The argument this movie makes about books is quite intriguing especially considering our age of terrorism. People read books and they put bad thoughts into their heads; many people have been killed because of certain books, why shouldn't we burn them? There have been so many books that have caused problems throughout the ages, if we could burn every copy of them the world will be safer, more peaceful place! There are fairy stories meant to stir up hatred towards science, and as for science books, they are wonderful, but obsolete now that we have the Discovery channel. There are Novels which are lies, they are filled with people and places that never existed, or things that never happened in places that do exist.

People read books and get depressed; they miss out on time that could be spent with their friends, or at social activities. If you read books and don't watch TV you will be a social misfit. You won't have anything to talk about because you will not know who won American Idol, or who got kicked off the island. TV gives you news as it is happening; newspapers give you the news after it's happened. Therefore, newspapers are obsolete by the time they are printed. I'm not saying books were always bad, they're just obsolete now. Why use ancient technology like the written word? We wouldn't use records now that there are CDs, or VHS tapes now that we have DVD would we?

I think the fact that the author wrote this as a book first and then had the movie made was a stroke of genius. It merely proves the point he was trying to make, moving pictures are vastly superior to words on a page.

Books are about the past, what's already happened. Moving pictures are about the present the future, what we will become not what we have been.

Habent sua fata libelli.



5 out of 5 starsThe Future Is Now?
With "Fahrenheit 451" the brilliant French director Francois Truffaut made his first film in color and his only on in English. Based on the science fiction classic by Ray Bradbury, it takes place in the future where a totalitarian government is in place. People are forbidden to read. Houses have huge television screens installed in the walls; the inhabitants of this negative utopia take pills to stay on an even keel. Firemen no longer put out fires but rather burn books because they make people think, make them unhappy and, as one character says, "we above all have got to be alike." The film stars Oskar Werner as Montag, a fireman who hides books in his home and secretly reads among other novels Charles Dickens' DAVID COPPERFIELD, and Julie Christie who plays two characters, Montag's wife Linda and another secret reader Clarisse.

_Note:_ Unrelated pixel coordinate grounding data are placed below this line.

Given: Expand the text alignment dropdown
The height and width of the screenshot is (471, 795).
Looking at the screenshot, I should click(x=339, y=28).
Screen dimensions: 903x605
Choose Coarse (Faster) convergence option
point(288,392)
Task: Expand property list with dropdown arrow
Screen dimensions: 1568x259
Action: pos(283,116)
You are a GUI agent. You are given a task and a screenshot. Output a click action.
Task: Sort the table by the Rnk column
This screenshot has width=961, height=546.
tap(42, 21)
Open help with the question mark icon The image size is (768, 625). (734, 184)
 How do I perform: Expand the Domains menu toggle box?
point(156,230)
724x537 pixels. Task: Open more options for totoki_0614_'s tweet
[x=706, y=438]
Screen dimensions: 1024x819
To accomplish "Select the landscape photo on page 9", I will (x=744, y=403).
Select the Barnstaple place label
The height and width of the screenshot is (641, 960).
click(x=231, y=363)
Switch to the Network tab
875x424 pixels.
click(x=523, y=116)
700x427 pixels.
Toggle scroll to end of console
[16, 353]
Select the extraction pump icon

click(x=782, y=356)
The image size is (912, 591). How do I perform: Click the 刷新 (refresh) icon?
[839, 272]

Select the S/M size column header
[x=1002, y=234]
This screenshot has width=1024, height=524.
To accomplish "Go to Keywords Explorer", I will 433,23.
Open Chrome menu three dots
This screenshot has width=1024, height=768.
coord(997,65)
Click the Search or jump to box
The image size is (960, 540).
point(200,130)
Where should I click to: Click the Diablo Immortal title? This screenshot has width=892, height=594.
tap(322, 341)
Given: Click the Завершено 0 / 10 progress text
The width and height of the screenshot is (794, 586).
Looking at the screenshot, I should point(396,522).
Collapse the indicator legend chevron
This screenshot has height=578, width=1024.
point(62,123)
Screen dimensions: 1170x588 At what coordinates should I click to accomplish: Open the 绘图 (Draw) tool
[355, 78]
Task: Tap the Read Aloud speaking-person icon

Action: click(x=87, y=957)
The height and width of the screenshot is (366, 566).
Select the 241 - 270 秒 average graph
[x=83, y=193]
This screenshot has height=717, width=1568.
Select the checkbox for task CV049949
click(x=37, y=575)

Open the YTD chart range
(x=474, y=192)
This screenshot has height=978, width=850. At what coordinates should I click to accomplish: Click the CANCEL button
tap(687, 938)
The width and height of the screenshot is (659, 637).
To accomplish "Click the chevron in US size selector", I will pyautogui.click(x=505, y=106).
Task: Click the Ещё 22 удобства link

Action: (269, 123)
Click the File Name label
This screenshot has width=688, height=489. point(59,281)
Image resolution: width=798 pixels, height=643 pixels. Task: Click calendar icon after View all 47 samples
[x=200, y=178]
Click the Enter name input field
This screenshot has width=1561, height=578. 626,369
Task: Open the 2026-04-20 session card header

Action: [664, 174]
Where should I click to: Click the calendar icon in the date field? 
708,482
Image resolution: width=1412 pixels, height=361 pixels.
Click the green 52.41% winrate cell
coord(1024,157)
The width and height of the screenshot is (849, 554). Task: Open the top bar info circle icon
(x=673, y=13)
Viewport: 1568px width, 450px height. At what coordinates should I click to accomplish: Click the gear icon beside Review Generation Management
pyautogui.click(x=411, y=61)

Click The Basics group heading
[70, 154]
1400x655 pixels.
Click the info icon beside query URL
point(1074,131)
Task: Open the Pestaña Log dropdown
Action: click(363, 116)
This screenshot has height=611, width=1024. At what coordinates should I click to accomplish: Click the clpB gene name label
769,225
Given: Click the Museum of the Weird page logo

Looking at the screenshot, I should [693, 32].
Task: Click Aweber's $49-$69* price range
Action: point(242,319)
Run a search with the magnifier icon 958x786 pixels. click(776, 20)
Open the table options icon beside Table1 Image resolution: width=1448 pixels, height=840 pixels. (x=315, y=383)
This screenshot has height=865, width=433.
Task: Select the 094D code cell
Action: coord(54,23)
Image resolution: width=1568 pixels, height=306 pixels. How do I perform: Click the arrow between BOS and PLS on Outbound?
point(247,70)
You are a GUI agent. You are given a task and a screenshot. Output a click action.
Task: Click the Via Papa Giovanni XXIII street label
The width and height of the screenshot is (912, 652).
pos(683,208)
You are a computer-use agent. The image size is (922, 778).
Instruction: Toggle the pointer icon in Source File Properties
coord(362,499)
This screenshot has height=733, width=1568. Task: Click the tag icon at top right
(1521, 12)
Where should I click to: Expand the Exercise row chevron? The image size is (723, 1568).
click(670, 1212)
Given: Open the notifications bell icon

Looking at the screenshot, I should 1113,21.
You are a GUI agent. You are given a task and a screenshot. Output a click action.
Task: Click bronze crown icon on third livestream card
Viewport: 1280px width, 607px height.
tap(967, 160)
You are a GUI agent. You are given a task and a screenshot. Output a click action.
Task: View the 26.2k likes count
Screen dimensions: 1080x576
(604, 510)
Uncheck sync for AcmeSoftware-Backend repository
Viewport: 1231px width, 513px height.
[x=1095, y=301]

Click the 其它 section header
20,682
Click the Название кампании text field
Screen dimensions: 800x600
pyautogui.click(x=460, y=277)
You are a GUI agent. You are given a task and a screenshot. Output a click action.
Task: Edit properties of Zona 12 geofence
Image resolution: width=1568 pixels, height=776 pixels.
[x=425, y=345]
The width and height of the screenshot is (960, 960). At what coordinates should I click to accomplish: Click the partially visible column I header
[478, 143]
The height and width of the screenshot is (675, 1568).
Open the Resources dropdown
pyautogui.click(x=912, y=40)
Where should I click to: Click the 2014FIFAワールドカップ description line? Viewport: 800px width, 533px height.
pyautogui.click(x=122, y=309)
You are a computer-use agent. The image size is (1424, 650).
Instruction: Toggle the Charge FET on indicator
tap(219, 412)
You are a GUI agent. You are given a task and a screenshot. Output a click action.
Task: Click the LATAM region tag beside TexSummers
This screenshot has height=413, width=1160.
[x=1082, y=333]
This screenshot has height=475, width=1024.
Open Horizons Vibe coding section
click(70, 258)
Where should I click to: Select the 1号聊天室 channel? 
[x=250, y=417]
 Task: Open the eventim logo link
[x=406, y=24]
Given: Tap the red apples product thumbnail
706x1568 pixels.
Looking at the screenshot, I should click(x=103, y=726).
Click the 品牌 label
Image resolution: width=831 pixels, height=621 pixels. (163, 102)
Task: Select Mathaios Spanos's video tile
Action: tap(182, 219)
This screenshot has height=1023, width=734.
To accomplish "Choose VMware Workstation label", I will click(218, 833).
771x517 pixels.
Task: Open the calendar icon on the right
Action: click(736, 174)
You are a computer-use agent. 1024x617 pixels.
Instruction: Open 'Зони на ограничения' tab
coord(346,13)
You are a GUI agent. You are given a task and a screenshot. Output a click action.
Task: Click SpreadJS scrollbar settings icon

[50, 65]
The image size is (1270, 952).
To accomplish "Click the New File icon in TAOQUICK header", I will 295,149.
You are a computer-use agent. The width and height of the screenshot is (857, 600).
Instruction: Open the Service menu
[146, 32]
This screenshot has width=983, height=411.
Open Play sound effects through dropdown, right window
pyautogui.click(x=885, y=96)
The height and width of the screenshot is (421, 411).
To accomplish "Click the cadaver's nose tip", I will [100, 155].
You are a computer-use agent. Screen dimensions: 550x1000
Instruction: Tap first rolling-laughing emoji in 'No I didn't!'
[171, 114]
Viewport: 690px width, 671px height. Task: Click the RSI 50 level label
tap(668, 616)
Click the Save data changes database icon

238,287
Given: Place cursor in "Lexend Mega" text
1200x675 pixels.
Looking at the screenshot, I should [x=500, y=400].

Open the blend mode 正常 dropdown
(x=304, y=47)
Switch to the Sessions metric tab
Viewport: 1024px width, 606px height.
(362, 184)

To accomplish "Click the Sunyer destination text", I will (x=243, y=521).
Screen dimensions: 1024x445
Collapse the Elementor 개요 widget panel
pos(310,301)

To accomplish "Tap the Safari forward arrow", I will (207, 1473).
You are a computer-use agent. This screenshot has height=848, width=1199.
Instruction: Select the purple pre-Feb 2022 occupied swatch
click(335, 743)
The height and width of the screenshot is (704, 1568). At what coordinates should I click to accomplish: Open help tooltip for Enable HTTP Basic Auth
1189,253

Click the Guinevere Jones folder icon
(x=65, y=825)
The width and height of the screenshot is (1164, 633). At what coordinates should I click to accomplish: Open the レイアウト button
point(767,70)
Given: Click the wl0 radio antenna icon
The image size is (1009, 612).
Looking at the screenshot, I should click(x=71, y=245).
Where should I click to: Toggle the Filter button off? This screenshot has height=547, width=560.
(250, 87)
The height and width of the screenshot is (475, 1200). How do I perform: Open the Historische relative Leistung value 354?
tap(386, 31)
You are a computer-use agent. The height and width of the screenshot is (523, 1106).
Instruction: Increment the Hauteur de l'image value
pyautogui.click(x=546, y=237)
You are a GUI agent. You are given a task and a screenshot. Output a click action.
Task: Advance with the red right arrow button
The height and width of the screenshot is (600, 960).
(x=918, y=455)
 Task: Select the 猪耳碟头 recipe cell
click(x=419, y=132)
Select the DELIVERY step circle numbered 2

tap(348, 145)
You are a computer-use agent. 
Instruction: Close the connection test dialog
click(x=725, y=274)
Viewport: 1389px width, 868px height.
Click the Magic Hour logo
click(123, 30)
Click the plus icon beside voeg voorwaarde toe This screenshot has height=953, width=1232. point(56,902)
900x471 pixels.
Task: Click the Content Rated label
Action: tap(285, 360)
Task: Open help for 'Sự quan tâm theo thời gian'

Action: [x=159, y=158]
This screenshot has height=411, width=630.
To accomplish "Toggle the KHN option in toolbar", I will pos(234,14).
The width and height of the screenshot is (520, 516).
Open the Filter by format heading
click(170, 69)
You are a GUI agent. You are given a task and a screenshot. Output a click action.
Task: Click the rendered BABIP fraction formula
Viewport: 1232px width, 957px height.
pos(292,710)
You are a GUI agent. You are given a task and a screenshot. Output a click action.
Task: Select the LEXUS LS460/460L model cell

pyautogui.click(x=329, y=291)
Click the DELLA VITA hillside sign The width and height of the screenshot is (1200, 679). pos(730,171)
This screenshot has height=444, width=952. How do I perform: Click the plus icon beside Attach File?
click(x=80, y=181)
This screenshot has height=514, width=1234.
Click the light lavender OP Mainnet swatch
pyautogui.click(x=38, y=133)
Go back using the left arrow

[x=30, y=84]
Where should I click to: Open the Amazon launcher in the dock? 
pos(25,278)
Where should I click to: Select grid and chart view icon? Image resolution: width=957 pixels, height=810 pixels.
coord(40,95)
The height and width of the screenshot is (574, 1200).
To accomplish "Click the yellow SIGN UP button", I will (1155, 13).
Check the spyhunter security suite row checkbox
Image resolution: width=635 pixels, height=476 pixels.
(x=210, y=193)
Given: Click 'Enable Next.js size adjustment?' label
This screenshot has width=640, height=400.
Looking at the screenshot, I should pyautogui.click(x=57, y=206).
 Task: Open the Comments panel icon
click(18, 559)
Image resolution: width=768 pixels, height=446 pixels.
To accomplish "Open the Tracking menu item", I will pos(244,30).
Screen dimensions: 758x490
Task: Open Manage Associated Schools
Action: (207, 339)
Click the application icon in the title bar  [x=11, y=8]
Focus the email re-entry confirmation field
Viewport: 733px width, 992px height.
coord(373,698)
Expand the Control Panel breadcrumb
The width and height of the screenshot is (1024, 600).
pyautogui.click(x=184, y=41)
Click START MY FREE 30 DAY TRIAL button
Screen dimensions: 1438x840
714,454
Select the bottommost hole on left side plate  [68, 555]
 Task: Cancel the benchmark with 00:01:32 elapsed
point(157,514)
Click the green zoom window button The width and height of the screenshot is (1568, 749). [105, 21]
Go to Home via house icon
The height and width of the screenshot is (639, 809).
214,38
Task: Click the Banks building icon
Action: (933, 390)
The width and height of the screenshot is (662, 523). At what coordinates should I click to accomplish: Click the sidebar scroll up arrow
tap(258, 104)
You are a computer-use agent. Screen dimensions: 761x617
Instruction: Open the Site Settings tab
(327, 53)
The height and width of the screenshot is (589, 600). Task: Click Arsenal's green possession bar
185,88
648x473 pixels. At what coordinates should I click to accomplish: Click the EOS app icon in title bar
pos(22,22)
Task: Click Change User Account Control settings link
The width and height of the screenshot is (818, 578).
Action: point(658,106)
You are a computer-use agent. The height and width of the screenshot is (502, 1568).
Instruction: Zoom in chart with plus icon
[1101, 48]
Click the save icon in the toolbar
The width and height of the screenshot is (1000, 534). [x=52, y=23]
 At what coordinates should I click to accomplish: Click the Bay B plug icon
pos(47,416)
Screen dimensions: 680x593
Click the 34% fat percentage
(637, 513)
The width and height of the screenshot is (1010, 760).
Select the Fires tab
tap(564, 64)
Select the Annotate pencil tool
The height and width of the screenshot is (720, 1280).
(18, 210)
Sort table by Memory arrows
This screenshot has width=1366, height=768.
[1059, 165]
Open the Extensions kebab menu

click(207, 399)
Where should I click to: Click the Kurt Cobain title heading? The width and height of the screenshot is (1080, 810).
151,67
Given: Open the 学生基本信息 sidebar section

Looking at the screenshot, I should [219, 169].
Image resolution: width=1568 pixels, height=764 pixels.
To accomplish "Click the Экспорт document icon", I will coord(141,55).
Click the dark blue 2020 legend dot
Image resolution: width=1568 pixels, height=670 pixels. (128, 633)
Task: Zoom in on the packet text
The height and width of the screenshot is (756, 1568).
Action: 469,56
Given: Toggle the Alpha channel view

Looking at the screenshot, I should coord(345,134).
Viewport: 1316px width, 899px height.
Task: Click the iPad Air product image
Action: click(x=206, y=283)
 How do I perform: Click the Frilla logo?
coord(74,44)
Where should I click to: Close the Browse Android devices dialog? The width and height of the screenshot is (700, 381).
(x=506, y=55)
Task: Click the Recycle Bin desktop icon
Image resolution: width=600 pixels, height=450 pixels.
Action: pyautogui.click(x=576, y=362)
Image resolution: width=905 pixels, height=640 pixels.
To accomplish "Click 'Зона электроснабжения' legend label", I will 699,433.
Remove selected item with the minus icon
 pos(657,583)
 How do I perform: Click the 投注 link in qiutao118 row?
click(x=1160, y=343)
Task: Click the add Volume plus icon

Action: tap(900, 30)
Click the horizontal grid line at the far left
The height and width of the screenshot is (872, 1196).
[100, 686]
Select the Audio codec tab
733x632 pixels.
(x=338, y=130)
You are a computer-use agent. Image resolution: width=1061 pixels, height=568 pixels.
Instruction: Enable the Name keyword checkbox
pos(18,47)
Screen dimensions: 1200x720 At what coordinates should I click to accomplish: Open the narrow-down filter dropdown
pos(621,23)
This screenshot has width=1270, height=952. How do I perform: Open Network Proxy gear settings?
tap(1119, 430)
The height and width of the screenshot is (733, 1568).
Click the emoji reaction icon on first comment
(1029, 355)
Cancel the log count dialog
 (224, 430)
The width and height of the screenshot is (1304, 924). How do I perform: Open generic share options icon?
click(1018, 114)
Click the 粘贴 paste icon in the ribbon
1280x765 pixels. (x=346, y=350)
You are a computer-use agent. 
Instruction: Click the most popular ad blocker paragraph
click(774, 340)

The cinematography is beautiful, particularly the opening scenes with frame after frame shot in different colors of the roofs of houses with huge television antennas. There are no written credits at the beginning of the movie; a man's voice tells the viewer the stars of the movie, the producer, the director et al. The characters read comic strips with no captions. The title of course comes from the temperature that supposedly book paper burns.

According to the commentary that accompanies the DVD version of this film about the making of "Fahrenheit 451" Truffaut used some of his favorite books for the burning scenes: MOBY DICK, Bradbury's THE MARTIAN CHRONICLES, ROBINSON CRUSOE, MADAM BOVARY, VANITY FAIR, OTHELLO, LOLITA, THE CATCHER IN THE RYE, works by Jean Genet, Frank Harris, Kafka, Henry Miller and many others-- and a cook of crossword puzzles in Spanish!

It hardly bears saying that this film is as timely as both local and world news, past and present. Everyone knows that both the Soviets and Hitler burned books. Churches and other institutions, the so-called keepers of morals, along with private citizens in these United States, have led fights to ban books from schools and libraries over the years. Right now a citizen of Gwinnett County, Georgia is trying to get the Harry Potter novels removed from that county's schools. Furthermore, a recent study showed that one out of five Americans-- I believe-- had not read a single book in the past year. The average family, on the other hand, watches dozens of hours of TV drivel each week while many Americans take tranquilizers and other mood-altering prescription drugs on a daily basis.

This fine movie deserves a much-needed revival in these times.